**WORK REQUIRED**
Go through the material below, tally each line containing "computer", and write the tally alone.

**RECORDED INFORMATION**
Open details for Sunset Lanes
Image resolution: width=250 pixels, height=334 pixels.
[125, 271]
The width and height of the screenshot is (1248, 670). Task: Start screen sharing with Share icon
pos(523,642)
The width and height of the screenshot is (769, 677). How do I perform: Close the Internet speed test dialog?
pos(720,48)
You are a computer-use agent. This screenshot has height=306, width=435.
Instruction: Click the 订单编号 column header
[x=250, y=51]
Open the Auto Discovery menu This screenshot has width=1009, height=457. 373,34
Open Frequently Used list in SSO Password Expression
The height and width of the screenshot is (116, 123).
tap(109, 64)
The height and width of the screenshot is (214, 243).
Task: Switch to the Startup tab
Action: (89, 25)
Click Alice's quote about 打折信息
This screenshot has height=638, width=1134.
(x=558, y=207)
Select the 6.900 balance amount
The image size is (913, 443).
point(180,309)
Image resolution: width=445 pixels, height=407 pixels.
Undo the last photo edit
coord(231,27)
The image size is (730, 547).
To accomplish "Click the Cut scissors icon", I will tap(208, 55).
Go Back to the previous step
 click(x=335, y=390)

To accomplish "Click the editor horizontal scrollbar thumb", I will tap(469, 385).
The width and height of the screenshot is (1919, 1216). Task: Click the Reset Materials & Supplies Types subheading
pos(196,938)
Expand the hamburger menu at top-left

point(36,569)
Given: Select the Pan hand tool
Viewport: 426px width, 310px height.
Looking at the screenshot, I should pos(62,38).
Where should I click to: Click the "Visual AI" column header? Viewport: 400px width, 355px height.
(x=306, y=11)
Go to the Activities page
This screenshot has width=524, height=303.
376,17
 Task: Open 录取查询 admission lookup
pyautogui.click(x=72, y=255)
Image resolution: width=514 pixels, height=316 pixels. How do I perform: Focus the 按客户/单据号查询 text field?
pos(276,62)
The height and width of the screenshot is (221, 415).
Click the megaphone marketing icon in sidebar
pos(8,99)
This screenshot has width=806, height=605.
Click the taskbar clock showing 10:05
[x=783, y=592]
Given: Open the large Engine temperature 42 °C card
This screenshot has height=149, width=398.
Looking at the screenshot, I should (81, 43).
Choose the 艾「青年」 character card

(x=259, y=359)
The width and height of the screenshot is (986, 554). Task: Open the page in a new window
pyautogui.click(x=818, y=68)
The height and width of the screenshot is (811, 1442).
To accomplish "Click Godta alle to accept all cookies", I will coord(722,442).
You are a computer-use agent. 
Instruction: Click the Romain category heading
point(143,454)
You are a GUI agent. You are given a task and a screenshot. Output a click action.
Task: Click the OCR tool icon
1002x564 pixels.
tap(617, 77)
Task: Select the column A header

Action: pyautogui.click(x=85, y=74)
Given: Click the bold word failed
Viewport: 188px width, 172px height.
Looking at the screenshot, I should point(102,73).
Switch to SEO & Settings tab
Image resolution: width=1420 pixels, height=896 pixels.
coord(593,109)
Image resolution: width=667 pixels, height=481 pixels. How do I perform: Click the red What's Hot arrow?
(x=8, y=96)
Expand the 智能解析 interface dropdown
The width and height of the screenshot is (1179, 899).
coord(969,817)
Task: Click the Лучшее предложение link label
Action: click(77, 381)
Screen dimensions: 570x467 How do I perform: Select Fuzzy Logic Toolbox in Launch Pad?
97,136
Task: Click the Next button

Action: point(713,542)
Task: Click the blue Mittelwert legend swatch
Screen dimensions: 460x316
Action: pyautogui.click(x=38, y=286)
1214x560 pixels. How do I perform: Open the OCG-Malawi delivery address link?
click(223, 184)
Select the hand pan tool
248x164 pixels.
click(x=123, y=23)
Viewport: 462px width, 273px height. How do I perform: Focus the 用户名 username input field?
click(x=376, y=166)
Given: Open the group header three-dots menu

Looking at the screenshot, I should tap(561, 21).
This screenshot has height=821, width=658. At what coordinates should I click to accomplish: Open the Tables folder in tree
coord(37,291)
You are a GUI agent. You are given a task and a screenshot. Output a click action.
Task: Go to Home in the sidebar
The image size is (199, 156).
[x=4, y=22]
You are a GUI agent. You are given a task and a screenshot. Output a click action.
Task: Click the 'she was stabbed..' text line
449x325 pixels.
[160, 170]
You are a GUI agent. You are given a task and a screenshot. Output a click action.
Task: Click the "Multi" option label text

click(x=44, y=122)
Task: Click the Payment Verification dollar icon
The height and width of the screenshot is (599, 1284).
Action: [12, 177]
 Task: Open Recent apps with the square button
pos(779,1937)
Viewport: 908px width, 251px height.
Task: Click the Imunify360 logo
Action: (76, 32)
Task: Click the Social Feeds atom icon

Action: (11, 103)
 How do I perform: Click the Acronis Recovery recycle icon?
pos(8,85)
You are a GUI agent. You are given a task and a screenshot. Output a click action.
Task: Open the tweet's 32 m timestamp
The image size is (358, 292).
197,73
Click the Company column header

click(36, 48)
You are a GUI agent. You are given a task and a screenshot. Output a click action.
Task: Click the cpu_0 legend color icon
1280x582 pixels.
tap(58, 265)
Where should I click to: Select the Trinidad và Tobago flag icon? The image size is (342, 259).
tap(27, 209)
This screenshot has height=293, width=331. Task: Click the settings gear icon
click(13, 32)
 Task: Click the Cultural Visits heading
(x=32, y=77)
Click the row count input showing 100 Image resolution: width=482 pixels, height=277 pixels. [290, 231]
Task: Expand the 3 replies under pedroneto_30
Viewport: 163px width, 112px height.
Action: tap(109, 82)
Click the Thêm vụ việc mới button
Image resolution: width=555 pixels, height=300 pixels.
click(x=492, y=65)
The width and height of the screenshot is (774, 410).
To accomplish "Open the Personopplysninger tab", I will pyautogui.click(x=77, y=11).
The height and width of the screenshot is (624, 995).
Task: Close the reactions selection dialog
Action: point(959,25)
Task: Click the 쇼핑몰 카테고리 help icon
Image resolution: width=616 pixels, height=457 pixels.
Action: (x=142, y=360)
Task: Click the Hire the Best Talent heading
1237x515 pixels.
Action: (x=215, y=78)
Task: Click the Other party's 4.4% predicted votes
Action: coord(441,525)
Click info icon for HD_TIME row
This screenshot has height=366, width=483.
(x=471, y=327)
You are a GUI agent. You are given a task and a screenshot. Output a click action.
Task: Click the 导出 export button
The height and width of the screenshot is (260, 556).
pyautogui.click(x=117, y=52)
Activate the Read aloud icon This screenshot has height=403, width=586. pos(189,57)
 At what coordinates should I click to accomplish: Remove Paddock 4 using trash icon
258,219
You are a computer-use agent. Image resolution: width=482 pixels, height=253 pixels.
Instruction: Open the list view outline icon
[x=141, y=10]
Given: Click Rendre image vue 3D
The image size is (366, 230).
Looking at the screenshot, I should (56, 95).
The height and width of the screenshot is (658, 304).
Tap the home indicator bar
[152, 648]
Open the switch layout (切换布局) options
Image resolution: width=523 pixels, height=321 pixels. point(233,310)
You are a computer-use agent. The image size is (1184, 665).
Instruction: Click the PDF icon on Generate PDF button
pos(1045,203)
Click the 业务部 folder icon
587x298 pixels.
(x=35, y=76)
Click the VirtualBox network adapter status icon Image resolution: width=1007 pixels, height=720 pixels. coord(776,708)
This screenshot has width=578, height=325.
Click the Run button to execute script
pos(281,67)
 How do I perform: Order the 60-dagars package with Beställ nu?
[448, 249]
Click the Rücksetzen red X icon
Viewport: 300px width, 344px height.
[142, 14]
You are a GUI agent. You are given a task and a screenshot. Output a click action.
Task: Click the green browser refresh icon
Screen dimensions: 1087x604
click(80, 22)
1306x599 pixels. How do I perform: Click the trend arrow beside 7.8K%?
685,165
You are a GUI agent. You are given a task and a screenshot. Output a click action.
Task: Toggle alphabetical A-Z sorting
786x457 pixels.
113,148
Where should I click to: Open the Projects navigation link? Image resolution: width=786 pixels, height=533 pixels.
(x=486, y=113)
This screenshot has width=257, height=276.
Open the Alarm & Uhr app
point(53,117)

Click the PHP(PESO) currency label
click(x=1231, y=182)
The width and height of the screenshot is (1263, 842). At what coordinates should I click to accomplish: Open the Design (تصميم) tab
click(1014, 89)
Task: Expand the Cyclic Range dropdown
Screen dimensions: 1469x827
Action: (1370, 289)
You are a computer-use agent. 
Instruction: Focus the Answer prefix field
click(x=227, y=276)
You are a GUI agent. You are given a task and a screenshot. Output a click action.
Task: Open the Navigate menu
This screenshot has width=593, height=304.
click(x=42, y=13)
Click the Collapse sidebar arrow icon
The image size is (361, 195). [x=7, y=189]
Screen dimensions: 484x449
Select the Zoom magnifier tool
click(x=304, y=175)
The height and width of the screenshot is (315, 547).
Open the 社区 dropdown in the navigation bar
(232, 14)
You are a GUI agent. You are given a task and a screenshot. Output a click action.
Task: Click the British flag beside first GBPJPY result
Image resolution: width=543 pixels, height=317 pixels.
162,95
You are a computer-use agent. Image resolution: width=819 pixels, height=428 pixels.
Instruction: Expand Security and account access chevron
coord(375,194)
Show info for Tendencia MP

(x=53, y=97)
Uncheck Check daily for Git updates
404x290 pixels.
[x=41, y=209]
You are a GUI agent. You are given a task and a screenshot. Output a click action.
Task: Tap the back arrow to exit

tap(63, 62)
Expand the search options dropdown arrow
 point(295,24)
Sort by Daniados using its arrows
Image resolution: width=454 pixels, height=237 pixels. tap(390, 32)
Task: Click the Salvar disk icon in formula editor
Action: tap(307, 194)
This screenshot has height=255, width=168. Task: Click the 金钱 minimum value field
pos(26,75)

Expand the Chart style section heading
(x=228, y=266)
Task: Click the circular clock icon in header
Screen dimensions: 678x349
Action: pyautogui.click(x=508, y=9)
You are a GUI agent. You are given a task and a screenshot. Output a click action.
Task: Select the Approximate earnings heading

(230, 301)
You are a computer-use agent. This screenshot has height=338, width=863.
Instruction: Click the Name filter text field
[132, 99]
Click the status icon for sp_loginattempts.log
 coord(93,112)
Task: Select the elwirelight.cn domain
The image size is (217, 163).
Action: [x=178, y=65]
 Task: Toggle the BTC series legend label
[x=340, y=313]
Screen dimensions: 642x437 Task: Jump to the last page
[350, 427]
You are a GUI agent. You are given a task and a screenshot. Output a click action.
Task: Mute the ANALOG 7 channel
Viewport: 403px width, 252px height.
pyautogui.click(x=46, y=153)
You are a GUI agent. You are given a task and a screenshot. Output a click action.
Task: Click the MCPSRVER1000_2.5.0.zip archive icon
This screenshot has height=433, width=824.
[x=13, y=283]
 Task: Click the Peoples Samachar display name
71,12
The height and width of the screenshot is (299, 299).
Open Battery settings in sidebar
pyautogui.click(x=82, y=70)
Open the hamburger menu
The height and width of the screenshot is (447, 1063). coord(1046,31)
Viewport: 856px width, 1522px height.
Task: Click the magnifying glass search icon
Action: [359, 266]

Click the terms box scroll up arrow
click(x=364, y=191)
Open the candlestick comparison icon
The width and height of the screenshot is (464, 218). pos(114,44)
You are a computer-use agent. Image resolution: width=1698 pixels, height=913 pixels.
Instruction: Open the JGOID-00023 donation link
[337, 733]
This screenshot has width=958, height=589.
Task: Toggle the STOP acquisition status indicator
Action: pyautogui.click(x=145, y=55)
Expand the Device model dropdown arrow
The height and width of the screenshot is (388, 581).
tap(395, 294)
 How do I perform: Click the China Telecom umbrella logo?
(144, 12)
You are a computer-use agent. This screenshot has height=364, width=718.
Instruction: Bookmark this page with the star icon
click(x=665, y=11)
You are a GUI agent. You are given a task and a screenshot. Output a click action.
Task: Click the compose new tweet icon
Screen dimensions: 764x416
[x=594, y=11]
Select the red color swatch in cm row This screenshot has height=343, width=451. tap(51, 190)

**REPLY TO THE TASK**
9